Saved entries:
*** Block opens ***

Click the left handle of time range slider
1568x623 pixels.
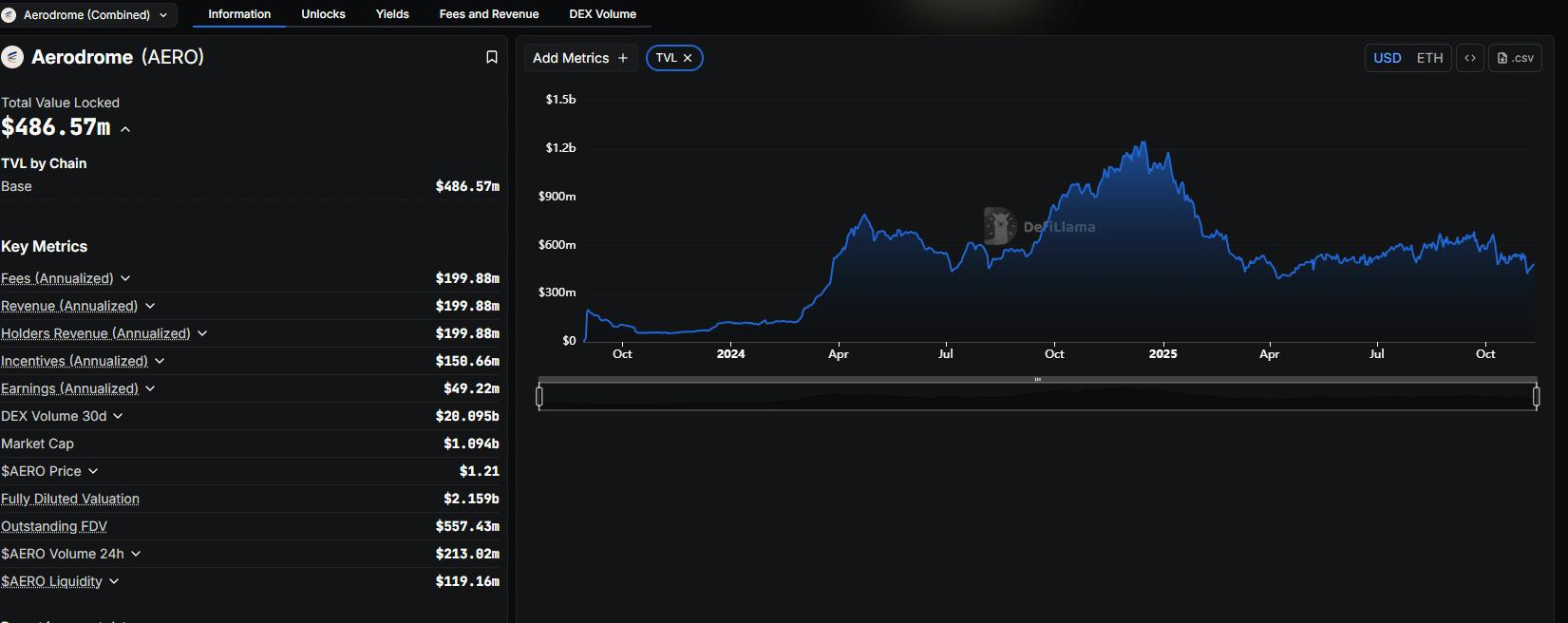click(x=539, y=396)
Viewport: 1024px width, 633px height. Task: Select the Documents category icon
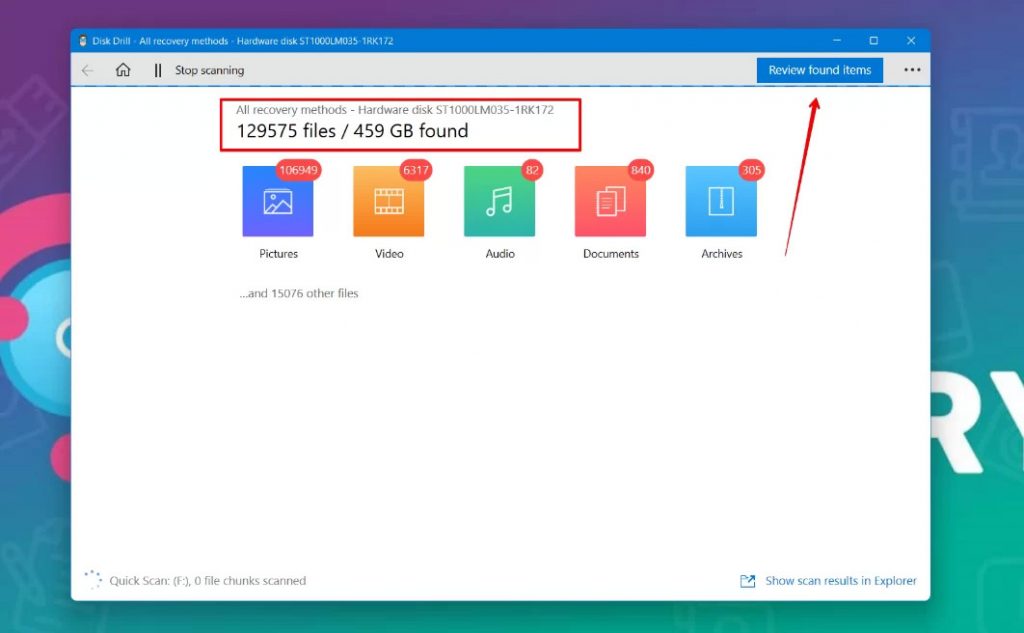click(x=610, y=201)
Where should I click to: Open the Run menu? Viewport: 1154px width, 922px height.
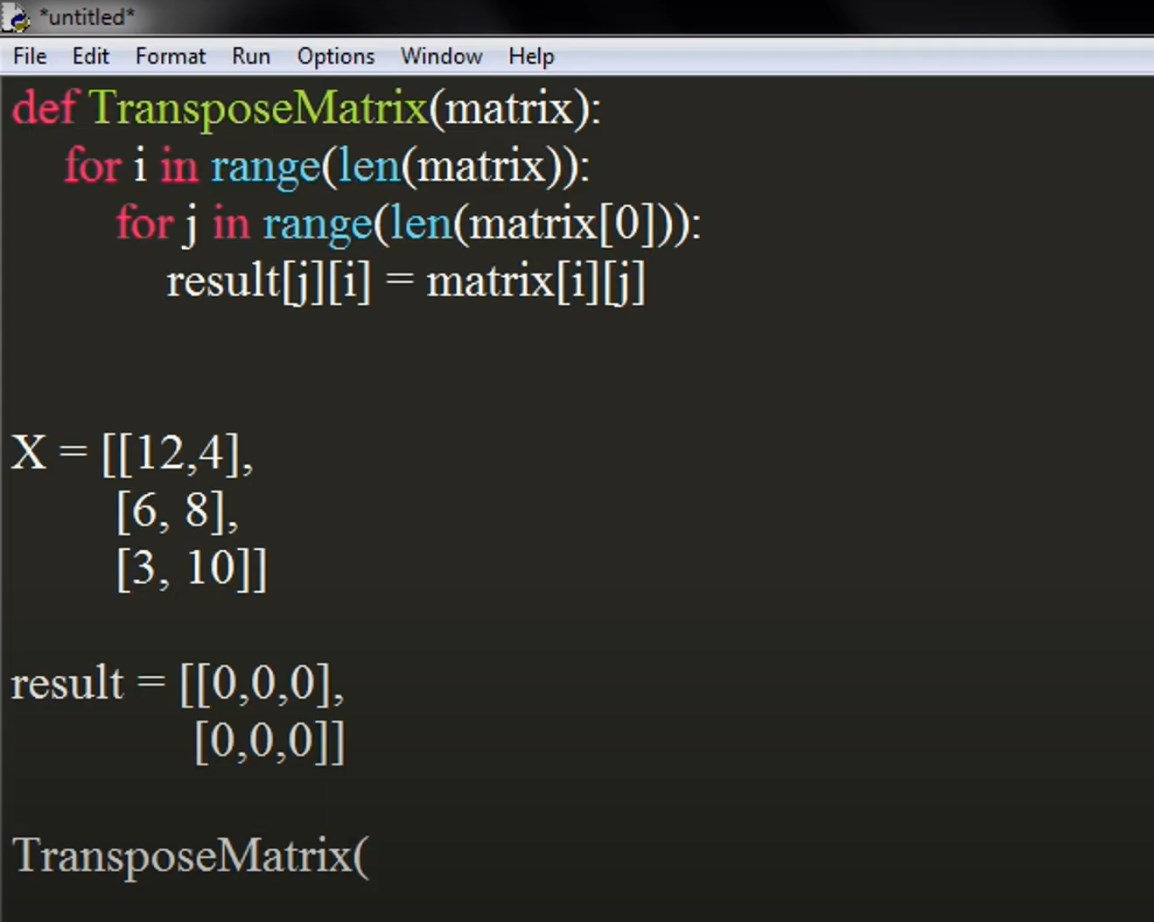(250, 56)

*** Block closes ***

Exercise objective >>
Starting at the line that contains "Where should I", reproduce each line exactly through the end of the entries above, leaving every picture out.

Result of this task >>
Where should I click to: Open the Run menu? Viewport: 1154px width, 922px height.
(250, 56)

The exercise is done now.